Çin, savaş gemilerini yola çıkardığını açıkladı.
Ardından onların da savaş uçakları bombalamaya başlayacak.
İran, alesta bekliyor.
Ortadoğu kazanı fokur fokur kaynıyor.
Mustafa Kemal, “bağımsızlık benim karakterimdir” dedikten 25 – 30 yıl sonra iktidara gelen Demokrat Parti döneminden bu yana biz batı bağımlısı bir ülke olduk.
Ve dünya lideri olmayı vehmetsek de hala batı bağımlısıyız.
Her ne kadar, “biz, Büyük Ortadoğu Projesinin eş başkanlarından birisiyiz” diye kasım kasım kasılsak da gerçekten büyük bir yıkım projesinin göbeğinde olduğumuzun bir türlü farkına varamadık.
Büyük Ortadoğu Projesi kapsamında bulunan Irak’ın, Libya’nın, Cezair’in, Mısır’ın, Afganistan’ın ve Suriye’nin durumu ortada.

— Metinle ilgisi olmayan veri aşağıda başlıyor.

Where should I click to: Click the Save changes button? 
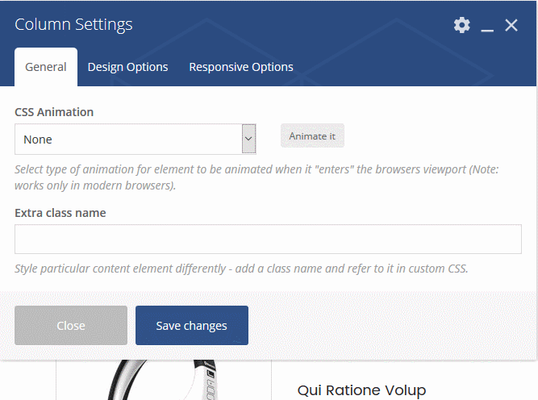[192, 325]
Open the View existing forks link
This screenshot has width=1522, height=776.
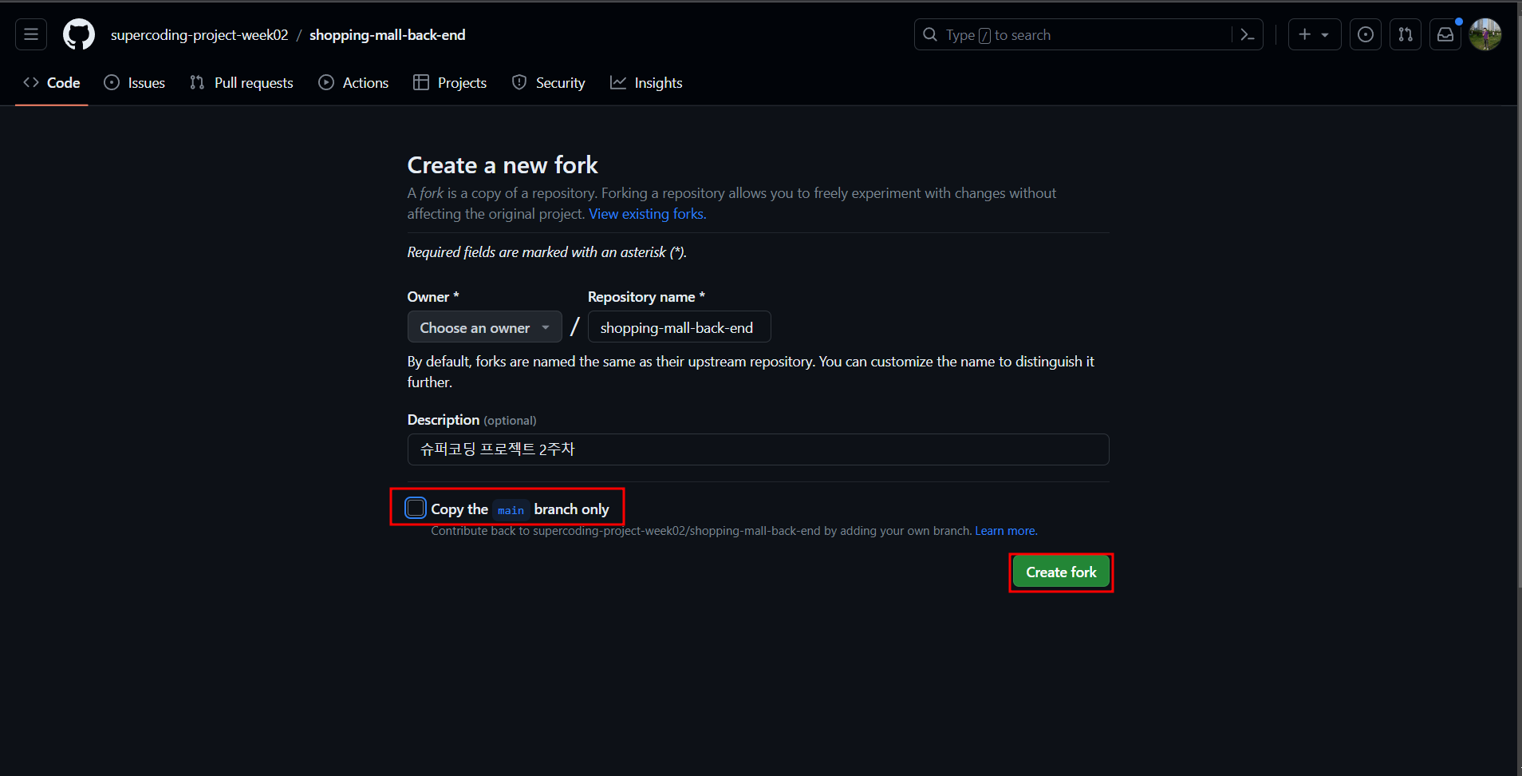tap(647, 214)
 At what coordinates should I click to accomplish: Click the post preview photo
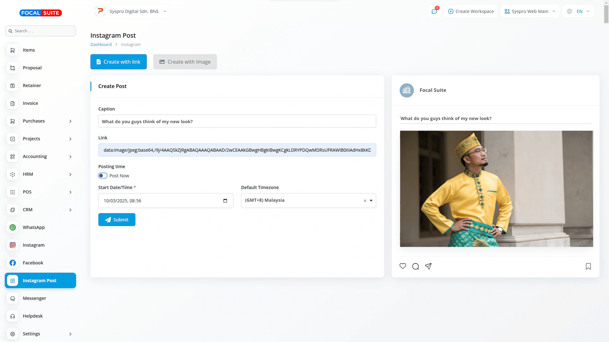coord(496,189)
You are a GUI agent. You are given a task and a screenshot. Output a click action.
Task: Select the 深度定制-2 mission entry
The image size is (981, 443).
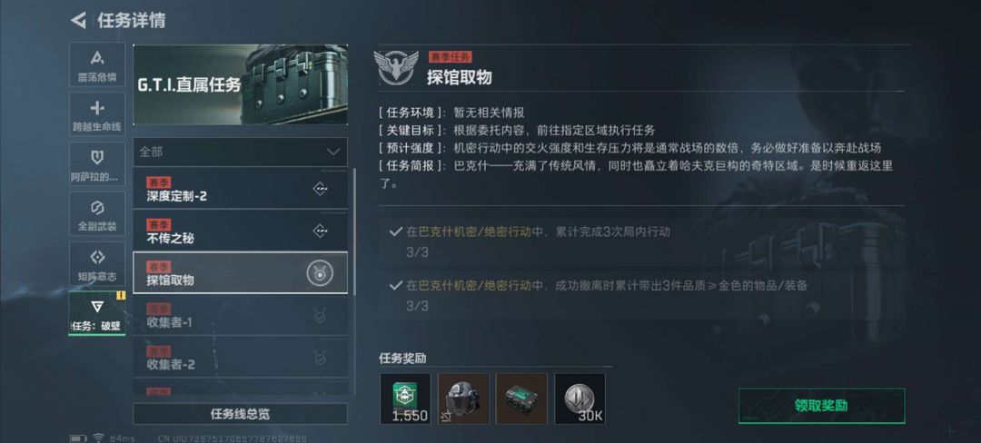tap(240, 189)
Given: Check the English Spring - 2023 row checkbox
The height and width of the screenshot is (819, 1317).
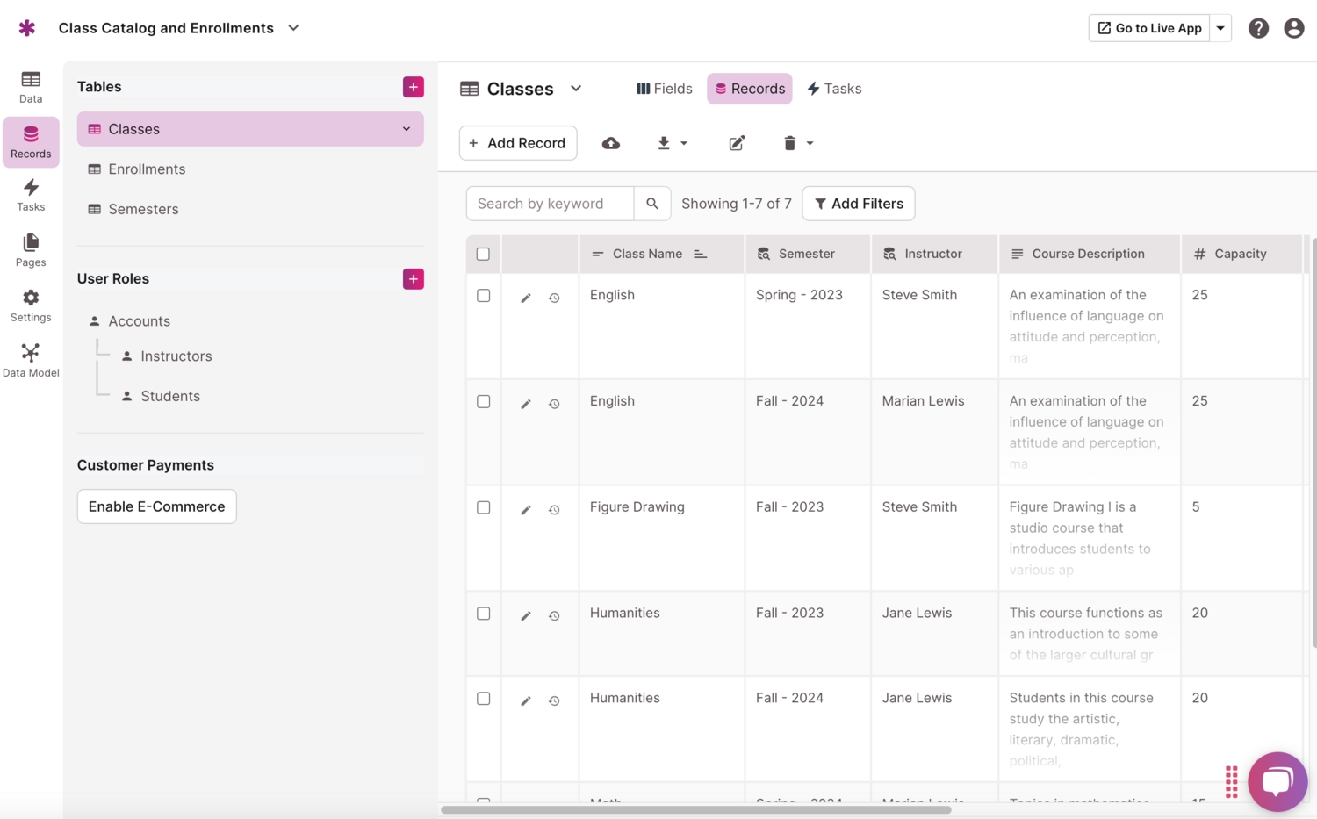Looking at the screenshot, I should 483,296.
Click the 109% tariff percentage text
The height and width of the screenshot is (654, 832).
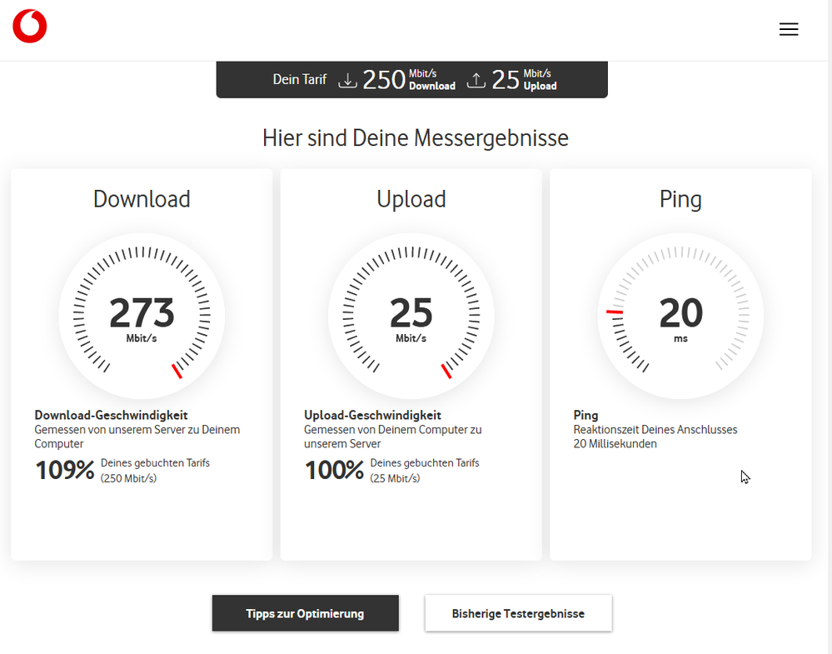point(64,471)
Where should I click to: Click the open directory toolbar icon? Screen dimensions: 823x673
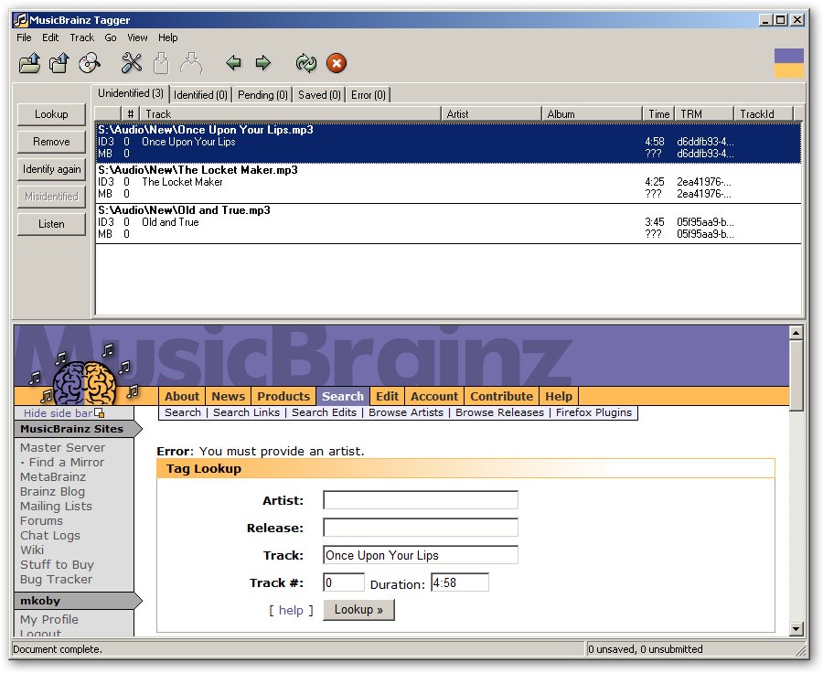(x=59, y=63)
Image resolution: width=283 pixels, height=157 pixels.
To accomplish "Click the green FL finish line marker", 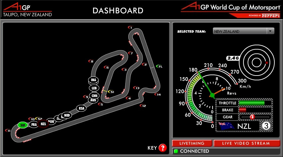I will 159,67.
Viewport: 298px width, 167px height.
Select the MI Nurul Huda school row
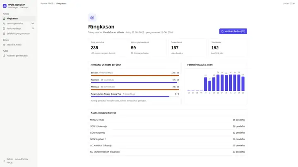(168, 120)
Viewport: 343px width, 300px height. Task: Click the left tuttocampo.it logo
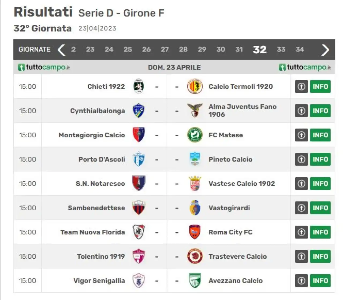coord(44,67)
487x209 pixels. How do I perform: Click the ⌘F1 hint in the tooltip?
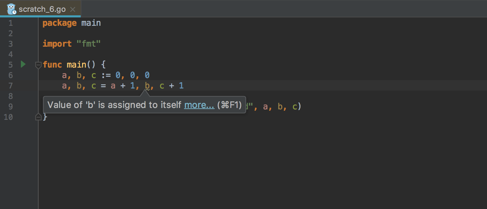pos(229,105)
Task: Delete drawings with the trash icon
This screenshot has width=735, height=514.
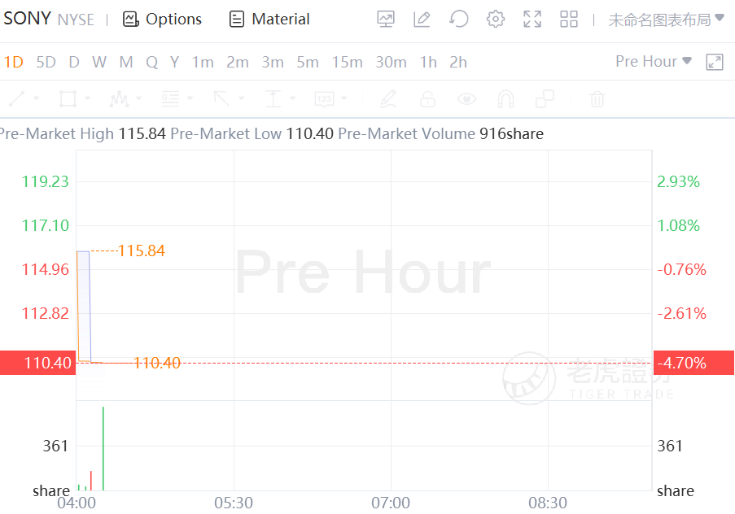Action: (597, 99)
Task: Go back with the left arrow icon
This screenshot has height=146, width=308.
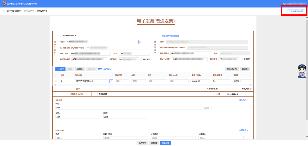Action: tap(4, 11)
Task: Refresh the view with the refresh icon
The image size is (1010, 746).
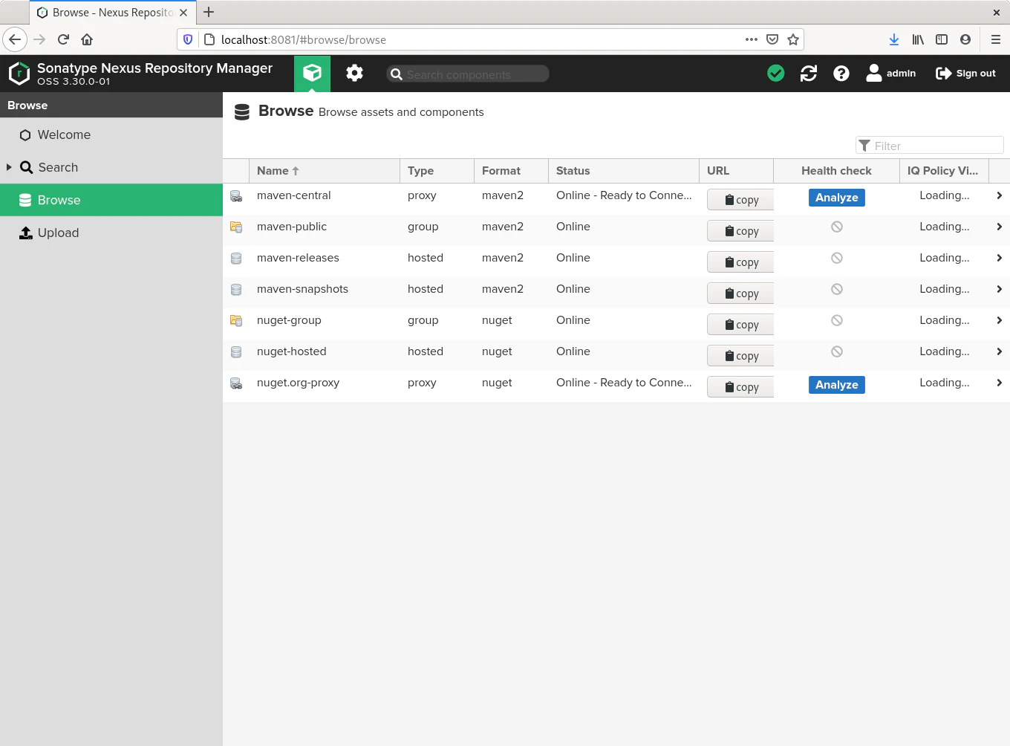Action: [x=808, y=73]
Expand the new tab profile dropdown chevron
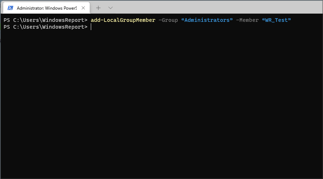Viewport: 323px width, 179px height. tap(111, 8)
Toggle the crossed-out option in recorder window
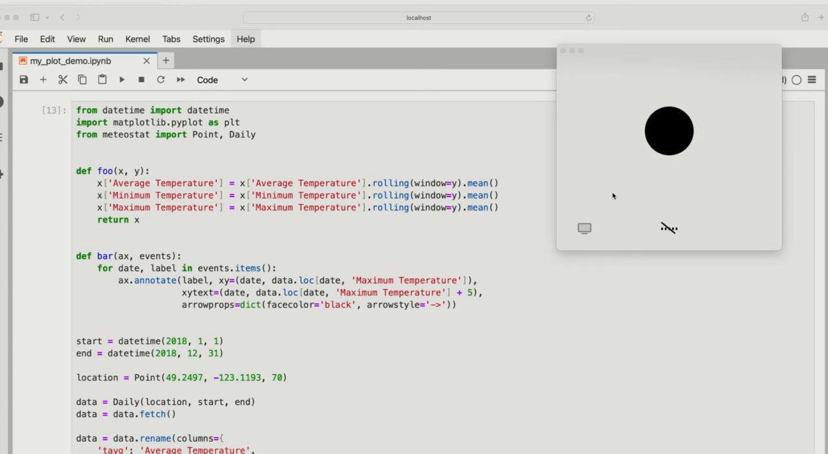Screen dimensions: 828x454 pyautogui.click(x=669, y=228)
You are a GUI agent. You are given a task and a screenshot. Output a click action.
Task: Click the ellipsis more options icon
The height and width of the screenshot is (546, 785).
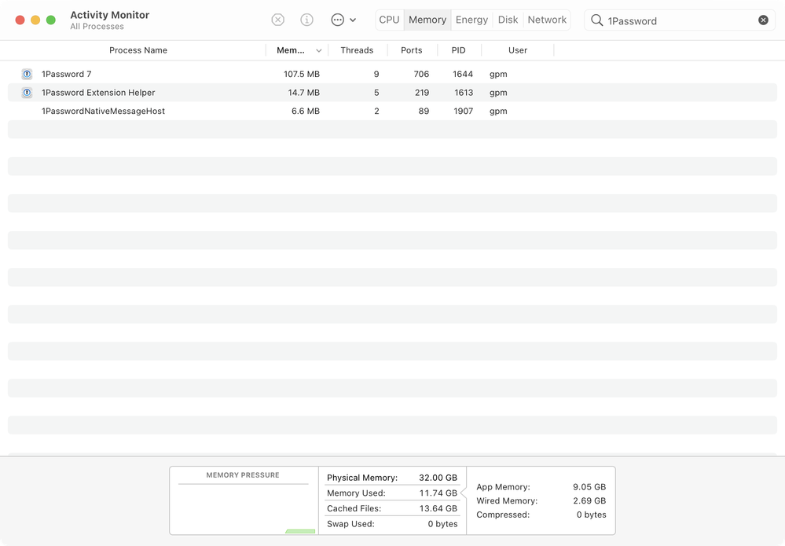tap(338, 20)
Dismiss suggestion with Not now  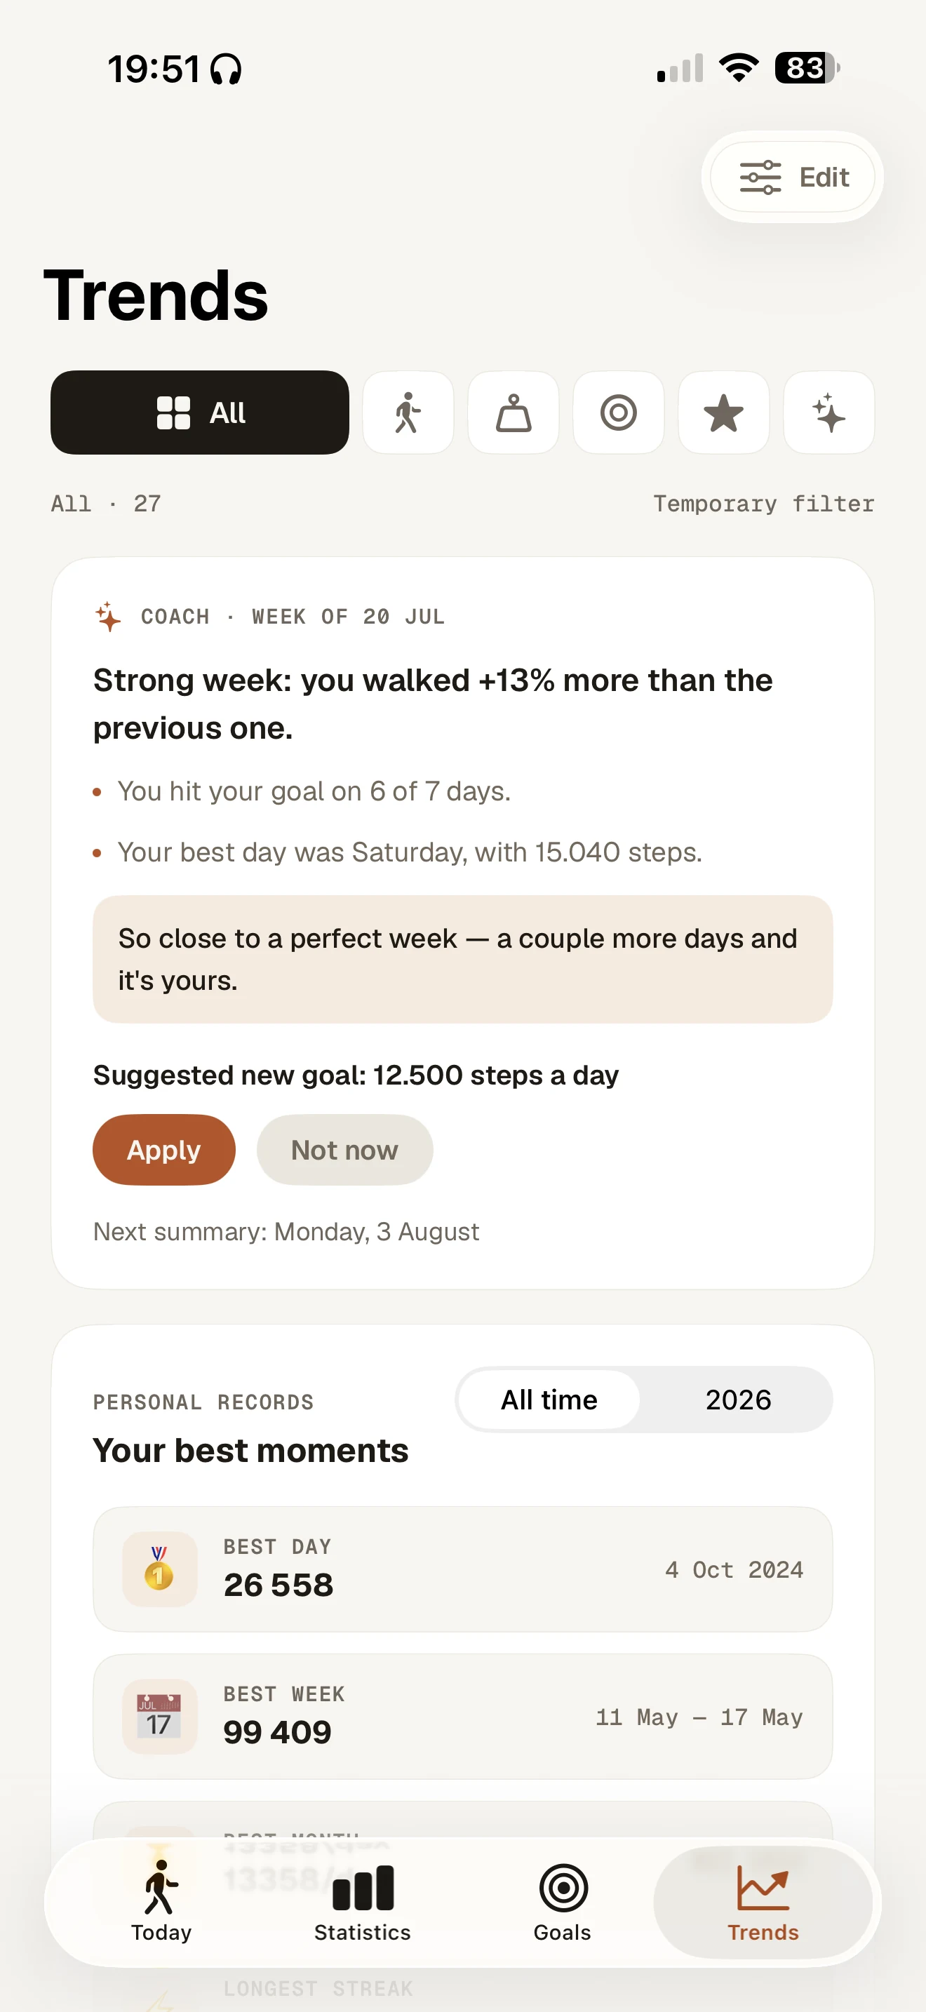(344, 1150)
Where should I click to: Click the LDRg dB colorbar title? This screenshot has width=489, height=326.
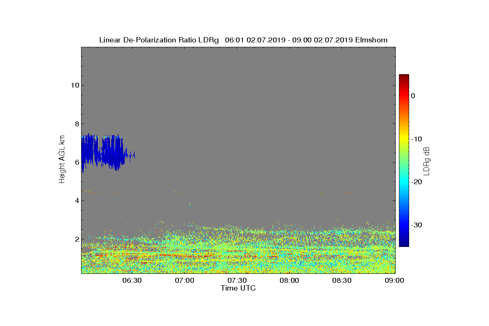click(427, 161)
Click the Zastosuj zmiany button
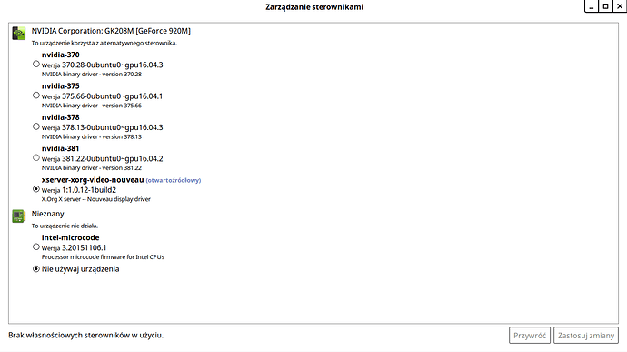Image resolution: width=627 pixels, height=352 pixels. tap(586, 336)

950 kilometre sınırımız olan güney komşumuz Suriye’de yaşananlara gelince; Rusya vuruyor, Çin yolda, İran beklemede.
Suriye’de vurulan El Nusra, IŞİD gibi terör örgütlerinin kaçan militanları, yarın kaçıp ülkemize gelirlerse diye düşünmek bile istemiyorum.
Aslında projenin istenen biçimi de galiba bu olsa gerek.
Türkiye’yi karıştırmak…
Kışa giriyoruz, doğalgazı nereden alıyoruz?
Rusya’dan ve İran’dan.
Savaşa ne gerek var.
Yarın doğalgaz vanalarını kapattıklarını düşünün.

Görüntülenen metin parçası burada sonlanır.